Question

My professor showed us an example of a program that reads in particle structure objects and prints the details of each particle. I understand how the C program works but am confused about the "filea" binary file that contains the "structure objects". How is the data being automatically assigned to the values of the structs in the C program? The filea, being binary, isn't comprehensible so I'm not sure exactly how it is working and when I asked him about it I didn't get a clear answer.

Here is the program:

#include <unistd.h>
#include <fcntl.h>
#include <stdio.h>
#include <stdlib.h>

struct vector{
        float x;
        float y;
        float z;
};

struct particle {
        float mass;
        struct vector pos;
        struct vector vel;
};

int main(int argc, int *argv[]) {
    int cnt = 0;
    int fd, nbytes;
    struct particle *buf = (struct particle *)malloc(sizeof(struct particle)); 
    fd = open("filea",O_RDONLY); 

    while ((nbytes = read(fd,buf,sizeof(struct particle))) > 0){
        printf("Particle %d\n", cnt++);
        printf("\tmass\t%.1f\n",buf->mass);
        printf("\tpos\t(%.1f,%.1f,%.1f)\n",buf->pos.x,buf->pos.y,buf->pos.z);
        printf("\tvel\t(%.1f,%.1f,%.1f)\n",buf->vel.x,buf->vel.y,buf->vel.z);
    }   
    close(fd);
    free(buf);

    return 1;
}

The slide said "Each particle is represented by the structures:"

struct vector {
    float x;
    float y;
    float z;
};

struct particle {
    float mass;
    struct vector pos;
    struct vector vel;
};
Était-ce utile?

La solution 2

The two structures, vector and particle are fixed length structures. vector is 3 floats, so if we assume a 4 byte float, that structure is 12 bytes, and particle is made up of 1 float and 3 vectors, so 4 bytes + 3 * 12, for a total of 40 bytes.

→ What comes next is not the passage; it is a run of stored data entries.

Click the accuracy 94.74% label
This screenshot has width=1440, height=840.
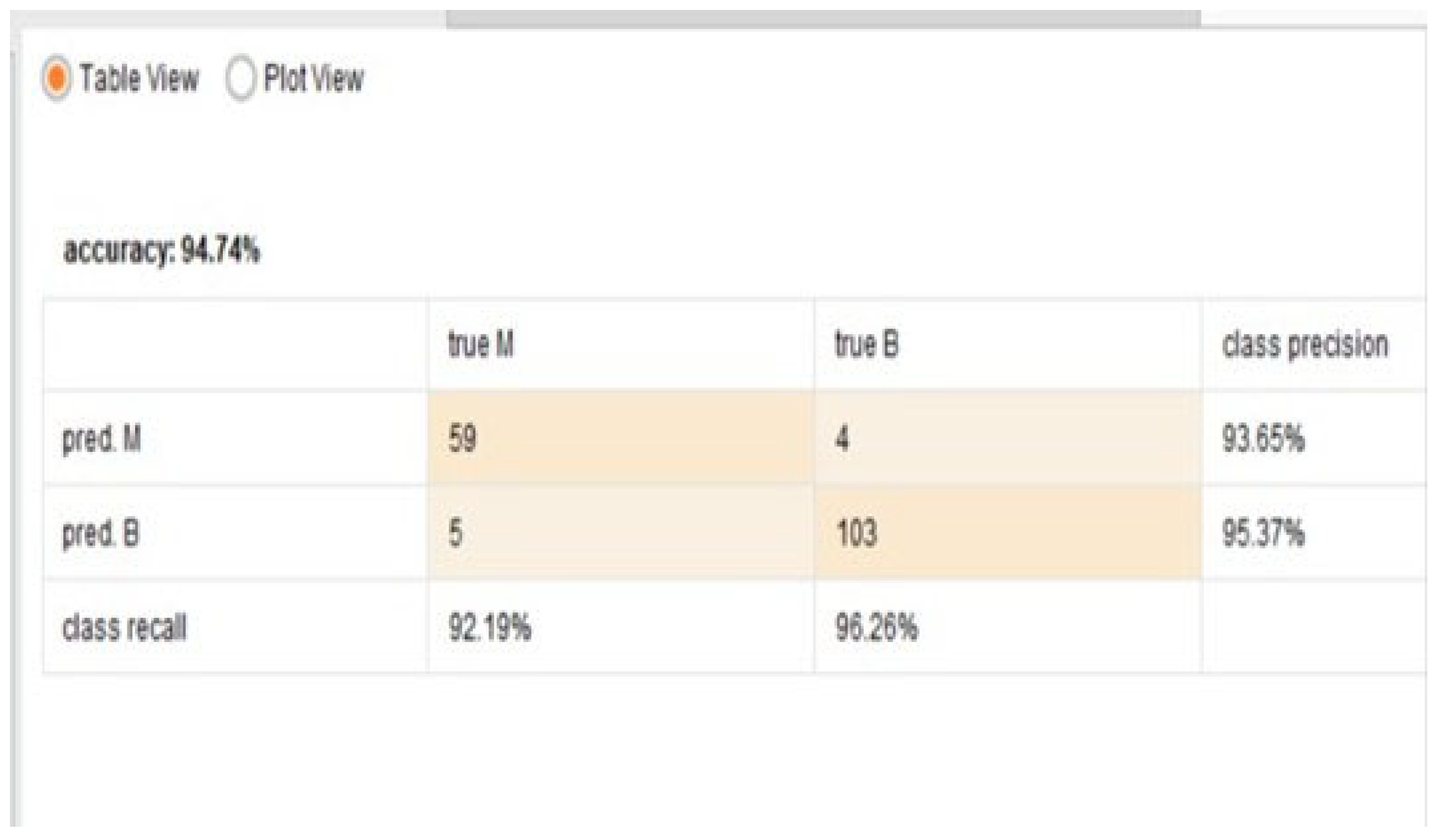162,251
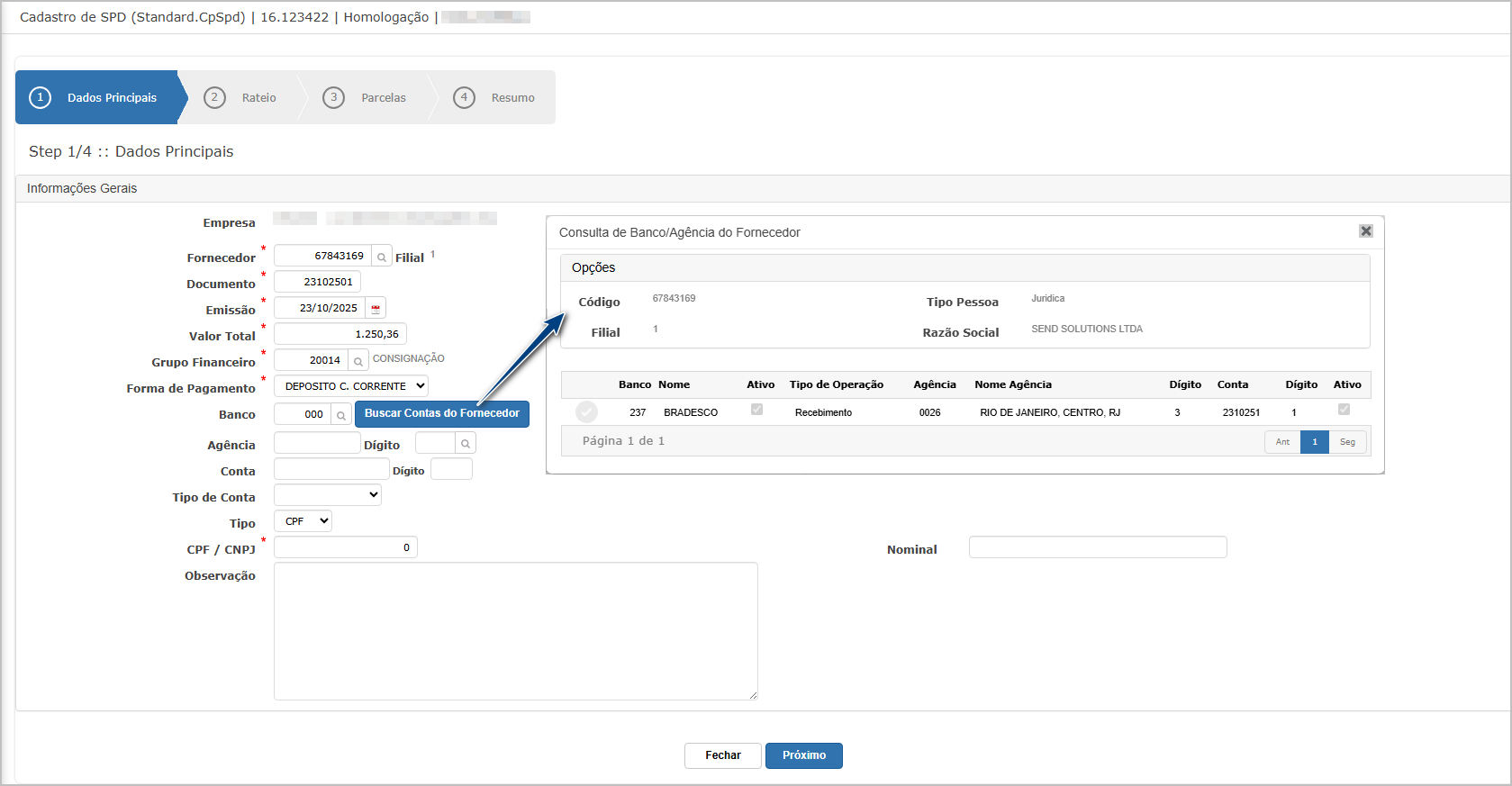The image size is (1512, 786).
Task: Toggle the account Ativo checkbox at row end
Action: 1344,410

read takes the pointer to the file stream, a memory address (in this case a buffer the size of a particle), and a size (again, the size of a particle). It returns the number of bytes read (I think, it may return the number of blocks of data read).

So, read literally transfers the bytes from the file in to the buffer pointed at by buf. buf happens to be typed as a pointer to particle, so all of the structure operators conveniently work (as seen by the printf statements).

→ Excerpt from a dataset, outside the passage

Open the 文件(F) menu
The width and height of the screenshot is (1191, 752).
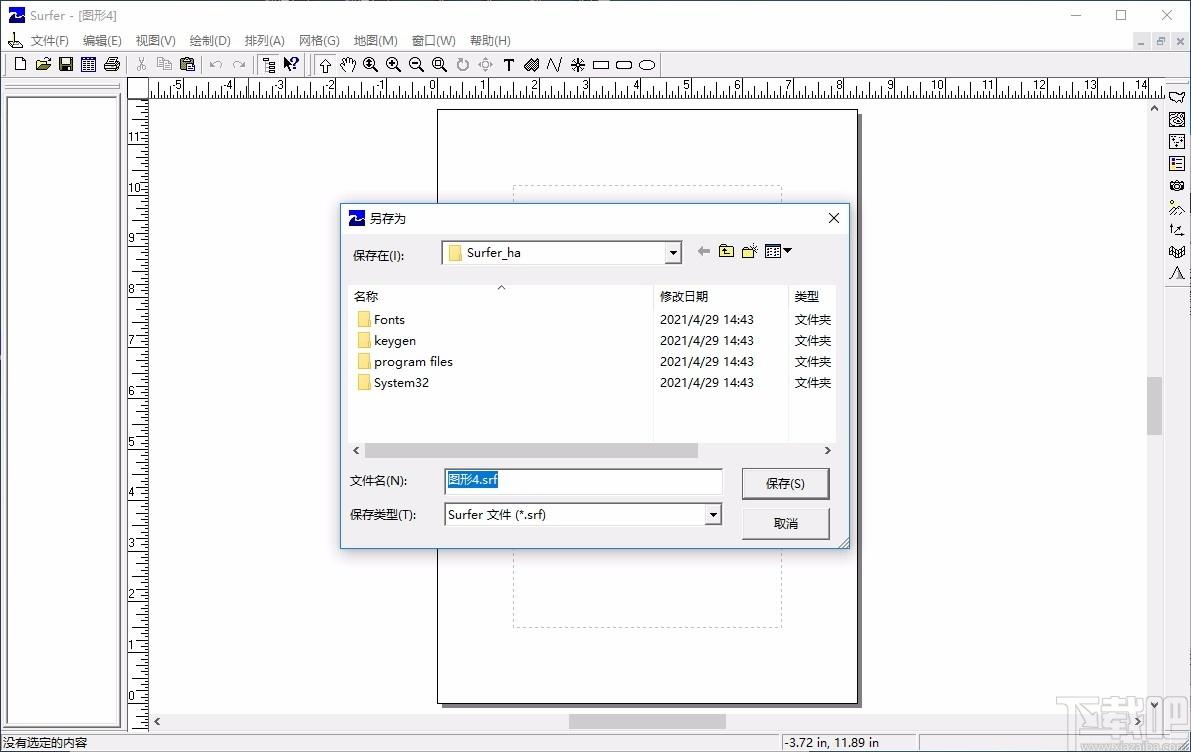pyautogui.click(x=49, y=40)
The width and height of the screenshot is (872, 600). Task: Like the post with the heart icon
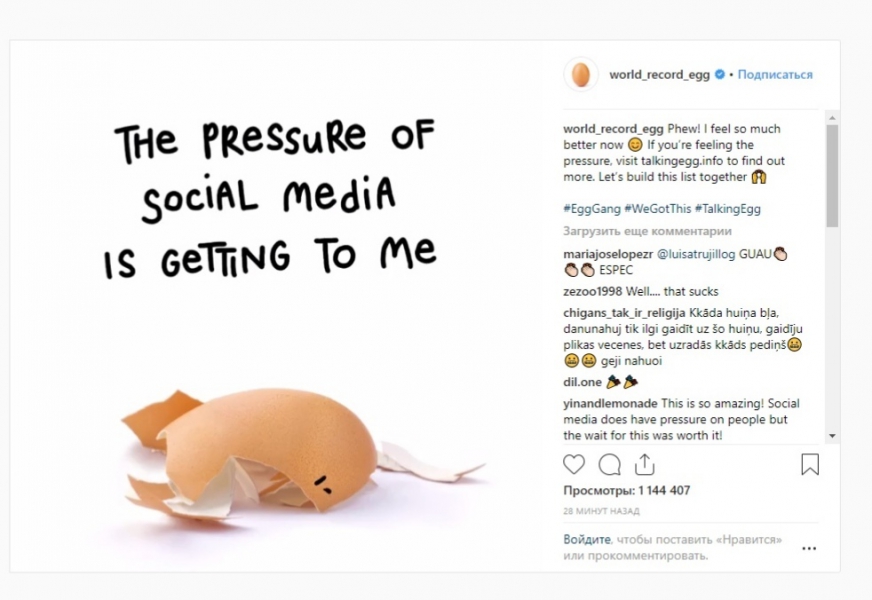[574, 465]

When the read reaches the end of file, it will "fail" and return a 0 instead of the count of the data read, and that terminates the loop.

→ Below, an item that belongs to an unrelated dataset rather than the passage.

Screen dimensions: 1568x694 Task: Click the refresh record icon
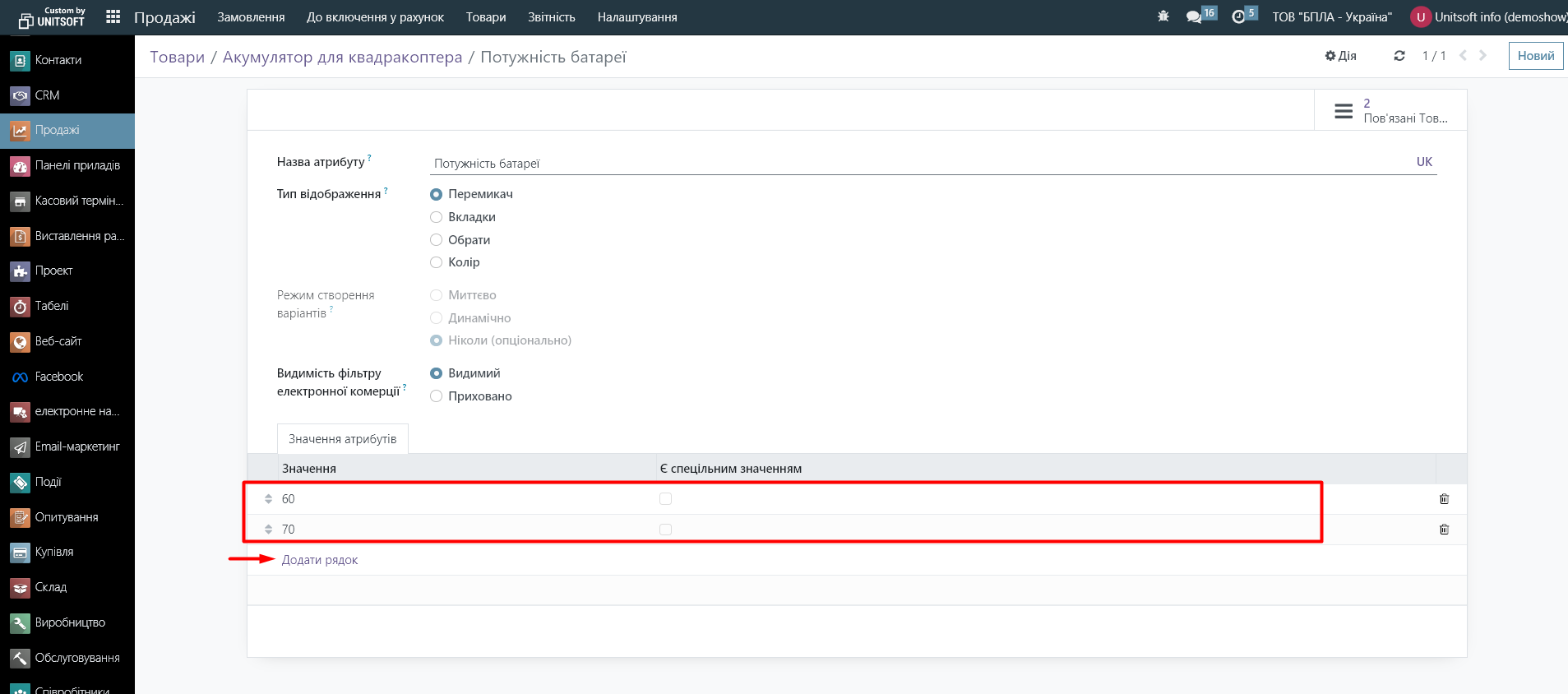click(1399, 56)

The data on the disk must match the internal, binary layout of the structures and the floats within those structures, otherwise you will get garbage data. For example, if you wrote the file on a machine that is "little endian" and read the file on a "big endian" machine, it's very likely the data would be corrupted, since the internal representations likely differ due to the endianess,

This technique is an efficient, and simple, mechanism for store and reading data, but is not portable.

Autres conseils

It works by reading the variables in exactly the same order as they have been declared. The particle struct starts with a variable called mass of type float, so the first thing that is read is a total of 4 bytes (assuming that a float is 4 bytes) and that is assigned to mass. Then comes a struct vector called pos, and it contains three floats, so these are read next in that same order. That is, the next 4 bytes are assigned to pos.x, then the next 4 bytes are assigned to pos.y, and the next 4 to pos.z. The same thing is repeated for vel.

This is all done in one sigle step: an entire block with the size of the struct particle is read and copied to buf, and everything is expected to get copied to its correct location. This works if the declaration of struct particle has not changed, otherwise it would not. This technique is fast, but depends heavily on a fixed declaration of the struct. And, because it is using a binary file, it also is machine-dependant.

This call:

read(fd,buf,sizeof(struct particle))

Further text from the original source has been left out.